Элджин пытался успокоить ее, но все было тщетно. Она рыдала до тех пор, пока Роберт не добился разрешения возницы оставить гробик внутри экипажа, пока они не прибудут к парому. Из Саутгемптона Роберт должен был везти тело Уильяма в Шотландию сушей.
— Я стану заботиться о нем, будто это мой собственный сын, — пообещал он Мэри. — Буду беречь его, если потребуется, ценой своей жизни и позабочусь о его погребении. Вам не о чем беспокоиться.
Прошло не так уж много времени после того, как Мэри простилась с Уильямом, как она поняла, что опять беременна. Она онемела от ужаса, едва веря себе, в то время как Элджин был обрадован и утешал ее, говоря, что, потеряв Уильяма, они могут родить других детей. Она ничего не отвечала, но в душе надеялась, что этих родов она не перенесет.
Восемь месяцев нежеланной беременности, враждебные отношения между Францией и Англией, и в довершение всего Наполеон снова велел бросить Элджина в тюрьму.
Мэри, охваченная ужасом, ослабевшая, обещала Элджину обратиться к Талейрану снова и умолять премьер-министра о его освобождении. Но в ночь накануне ареста тот неожиданно ответил ей так:
— Нет, Мэри, этого не будет. Я и прежде запрещал тебе это, хоть в прошлый раз ты уговорила меня и осталась жить тут одна. Но в этот раз ты не будешь бегать по Парижу и уверять, что делаешь это для моей пользы. Это неприлично. Раз ты опять беременна, то должна жить уединенно, а не встречаться с незнакомыми мужчинами или позволять знакомым сопровождать тебя, как какую-то юную девицу, на театральные увеселения.
Мэри была огорошена, услышав, что он снова повторяет старые обвинения. Она столько времени пыталась стереть из памяти его несправедливые жестокости, чтобы вернуть прежнюю любовь к этому человеку. Если он начнет упреки опять, она потеряет к нему все добрые чувства.
— Но мы уже прошли через это, Элджин. Отчего ты не можешь поверить, что все сделанное мною было предпринято ради тебя?
— Пусть это и так, Мэри, но я не хочу, чтоб повторялась старая история. В прошлый раз твое поведение заставило всех наших знакомых от Парижа до Лондона чесать языки на твой счет. Мне это не нужно.

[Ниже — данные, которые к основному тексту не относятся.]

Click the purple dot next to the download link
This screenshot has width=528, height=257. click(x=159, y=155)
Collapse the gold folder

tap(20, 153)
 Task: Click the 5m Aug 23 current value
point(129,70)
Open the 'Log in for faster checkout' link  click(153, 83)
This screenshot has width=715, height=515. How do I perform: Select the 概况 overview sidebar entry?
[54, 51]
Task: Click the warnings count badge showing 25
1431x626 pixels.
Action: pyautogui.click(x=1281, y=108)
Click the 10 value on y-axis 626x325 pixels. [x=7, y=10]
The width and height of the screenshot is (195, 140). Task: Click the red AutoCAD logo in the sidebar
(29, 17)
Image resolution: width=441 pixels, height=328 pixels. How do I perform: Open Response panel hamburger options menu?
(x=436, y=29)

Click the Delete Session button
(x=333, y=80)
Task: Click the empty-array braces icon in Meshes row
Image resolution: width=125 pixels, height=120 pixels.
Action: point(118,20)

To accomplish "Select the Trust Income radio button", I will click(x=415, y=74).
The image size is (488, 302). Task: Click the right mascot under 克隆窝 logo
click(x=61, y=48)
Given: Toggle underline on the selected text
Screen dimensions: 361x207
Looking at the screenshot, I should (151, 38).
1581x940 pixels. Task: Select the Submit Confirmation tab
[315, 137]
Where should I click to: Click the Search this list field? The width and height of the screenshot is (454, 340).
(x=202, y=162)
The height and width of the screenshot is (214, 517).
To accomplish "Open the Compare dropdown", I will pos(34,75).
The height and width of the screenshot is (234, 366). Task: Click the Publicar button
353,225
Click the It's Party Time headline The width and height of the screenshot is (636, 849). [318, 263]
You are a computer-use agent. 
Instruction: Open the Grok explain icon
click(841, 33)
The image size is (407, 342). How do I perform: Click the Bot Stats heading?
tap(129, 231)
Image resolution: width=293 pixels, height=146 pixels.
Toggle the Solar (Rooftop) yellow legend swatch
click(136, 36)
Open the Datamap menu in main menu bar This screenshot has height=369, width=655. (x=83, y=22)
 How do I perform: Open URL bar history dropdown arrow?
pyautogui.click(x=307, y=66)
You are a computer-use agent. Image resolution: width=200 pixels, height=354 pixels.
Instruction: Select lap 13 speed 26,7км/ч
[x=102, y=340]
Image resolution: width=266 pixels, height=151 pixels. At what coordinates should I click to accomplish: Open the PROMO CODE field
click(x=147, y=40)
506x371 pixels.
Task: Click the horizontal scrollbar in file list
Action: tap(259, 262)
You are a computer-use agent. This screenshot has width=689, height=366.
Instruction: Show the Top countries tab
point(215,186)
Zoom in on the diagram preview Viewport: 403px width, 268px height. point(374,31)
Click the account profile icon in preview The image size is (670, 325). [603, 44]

В этот раз я обращусь с просьбой к Наполеону и Талейрану о выдаче тебе паспорта, и ты немедленно отправишься домой.
— Элджин, послушай. Тебе известно, как тяжело я переношу беременности. Мне не вынести переправы через пролив: в зимние месяцы там ужасно штормит. Мне будет так плохо!
— Все, что я собирался тебе сказать по данному вопросу, я уже сказал. И ты сделаешь так, как я говорю. Это будет лучше всего. Разве ты не просила моего разрешения отправиться на родину, когда была беременна Уильямом? Если б Наполеон выдал тебе тогда паспорт, ты бы сейчас благополучно сидела дома.
Ее лицо жалобно сморщилось при упоминании имени сына. Как он осмеливается тревожить память ее ангела, чтобы командовать ею?
— Кажется, ты хотела быть рядом со своей матерью во время родов? И нуждалась в помощи доктора Скотта? Ты помнишь об этом?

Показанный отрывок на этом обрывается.